NICE recommendations broaden patient access to cancer drug olaparib

The use of the targeted therapy has been expanded to include certain types of breast, prostate, ovarian, fallopian tube and primary peritoneal cancers

In the past nine months NICE has published three recommendations for the drug olaparib, which will increase access for patients with certain types of cancer. The first two recommendations, published in May 2023, were to make it an option for adults who are affected by metastatic prostate cancer or certain breast cancers with BRCA1 or BRCA2 variants.

The latest recommendation is for olaparib to be prescribed alongside another targeted therapy, bevacizumab, for maintenance treatment of advanced high-grade epithelial ovarian, fallopian tube and primary peritoneal cancers, whose cancer at least partially responded to first-line platinum-based chemotherapy with bevacizumab and has BRCA mutations or other genomic changes affecting DNA repair.

“We know how important it is for people with these types of cancer to have more treatment options that enable them to maintain or improve their quality of life,” said NICE’s director of medicines evaluation Helen Knight.

We explain how and why olaparib works and why genomic testing can help ensure that the right patients receive it.

The importance of DNA repair

For growth and repair, our cells need to divide. This is usually tightly regulated by a complex network of interactions between genes and hormones. Cancer occurs when a cell starts dividing uncontrollably.

Generally, the DNA in a particular cell must accumulate changes in the genes that normally regulate cell growth and division before it can break free of the regulatory mechanisms and become cancerous.

DNA damage can accidentally happen when cells divide normally or as a result of external factors, such as radiation, viral infections or chemicals like nicotine. However, the body has mechanisms for fixing these breaks so that they do not accumulate in cells.

BRCA1 and BRCA2

The BRCA1 and BRCA2 genes both encode proteins that are involved in repairing damaged DNA through a specific pathway called homology-directed repair (HDR). Most people have healthy versions of these genes, which help prevent cancer.

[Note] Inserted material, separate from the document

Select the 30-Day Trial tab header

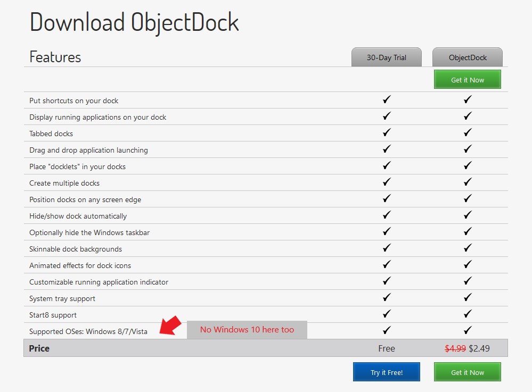click(x=386, y=57)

In people with a BRCA variant, more DNA breaks will go unrepaired. While many will be harmless, the chances of a single cell accumulating a set of changes that lead to cancer are higher. This is why people with BRCA variants are more likely to get cancer – but not all do.

Genomic therapies as intervention

Olaparib is a PARP inhibitor. PARP inhibitors are a class of targeted cancer therapies that take advantage of the defective HDR repair pathway.

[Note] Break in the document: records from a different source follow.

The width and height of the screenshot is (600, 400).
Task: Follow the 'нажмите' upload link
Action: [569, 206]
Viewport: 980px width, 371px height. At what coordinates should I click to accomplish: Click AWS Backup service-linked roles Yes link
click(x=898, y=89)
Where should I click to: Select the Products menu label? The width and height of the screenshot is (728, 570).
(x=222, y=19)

They work by inhibiting an enzyme called PARP (poly-ADP ribose polymerase), which is important in a different DNA repair pathway called base excision repair. By stopping the cells from using this alternative pathway, the cancer cells have no DNA repair capability and as such accumulate unsurvivable levels of DNA damage and die.

Due to this mechanism, PARP inhibitors like olaparib can be very effective – but only in cancers where the HDR pathway is already compromised. This is why knowing the genomic characteristics of a patient’s cancer is so important.

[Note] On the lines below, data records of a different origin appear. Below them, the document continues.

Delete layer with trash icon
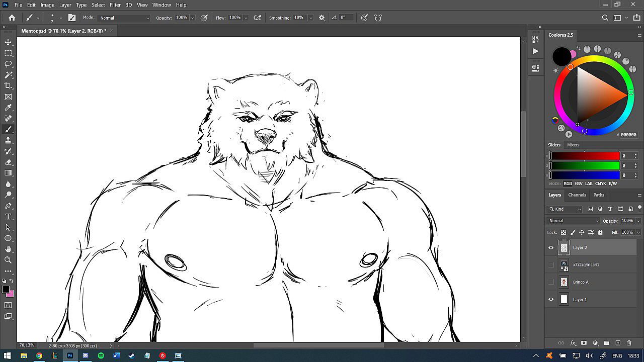 coord(629,343)
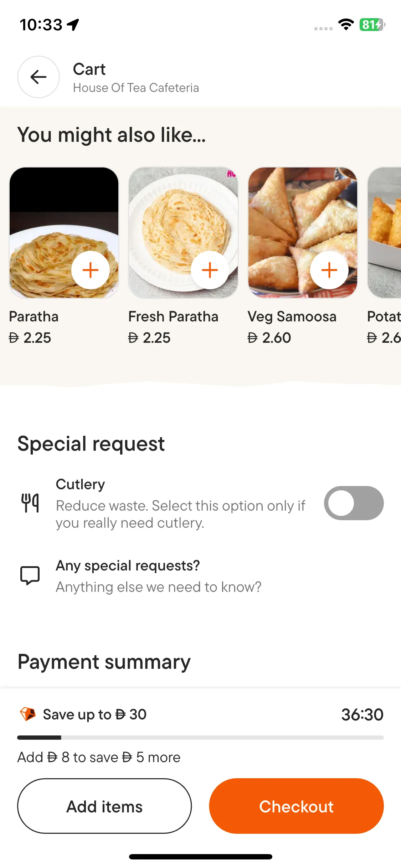
Task: Enable the Cutlery toggle switch
Action: point(354,503)
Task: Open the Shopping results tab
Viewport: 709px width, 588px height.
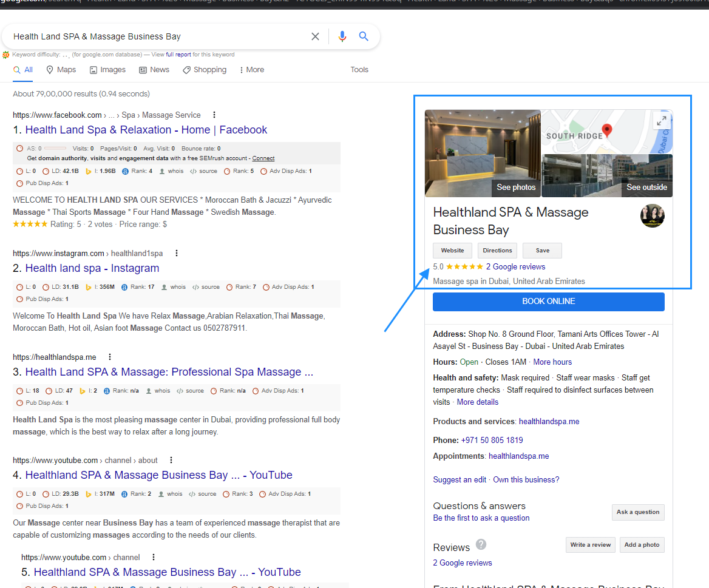Action: (x=205, y=70)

As NICE’s committee concluded: “Having a targeted treatment for homologous recombination deficiency (HRD)-positive cancer, which affects around 50% of people with advanced ovarian cancer, is of great value … the continued availability of olaparib with bevacizumab as a first-line maintenance treatment could extend periods of remission and improve quality of life.”


Please note: This article is for informational or educational purposes, and does not substitute professional medical advice.